Using climate models that incorporated two different scenarios of future greenhouse gas emissions, the researchers found that the largest precipitation events could be as much as 20 to 30 percent larger across the lower 48 states by the 2071-2100 period. The biggest increases are slated for the West, the study found, although the maximum precipitation values are generally lower in the West than they are in the more humid eastern half of the country.
Heavy precipitation events are already becoming more frequent and/or severe in parts of the U.S. This chart shows extremes in 1-day precipitation in the Northeast during the Fall season.
Click image to enlarge. Credit: NOAA/NCDC.

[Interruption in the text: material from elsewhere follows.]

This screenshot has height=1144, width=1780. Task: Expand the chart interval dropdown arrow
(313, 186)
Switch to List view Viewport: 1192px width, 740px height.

The study also noted that the plumes of rich, tropical moisture known as “atmospheric rivers,” which have been responsible for many of the historic floods along the West Coast, may grow more intense — making them more analogous to atmospheric rapids.
Dam failures can have catastrophic consequences. In 1889, a dam failure in Pennsylvania killed more than 2,200 people in Johnstown, and more recently, dam and levee failures were responsible for much of the deadly flooding in New Orleans when Hurricane Katrina made landfall in 2005.
Other studies have shown that there already is about 4 percent more water vapor in the air over the planet’s oceans compared to the preindustrial era, which translates into extra moisture for storms of all sizes to wring out as rain or snow. Water vapor is forecast to continue to increase as temperatures rise throughout the rest of the 21st century, since warmer air holds more moisture, and warmer ocean temperatures allow for more evaporation to occur. Published research also shows that global warming may yield wetter and more powerful hurricanes in the North Atlantic Basin, although there may be fewer storms per hurricane season.
How much temperatures and water vapor will go up depends in part on the amount and pace of any greenhouse gas emissions reductions.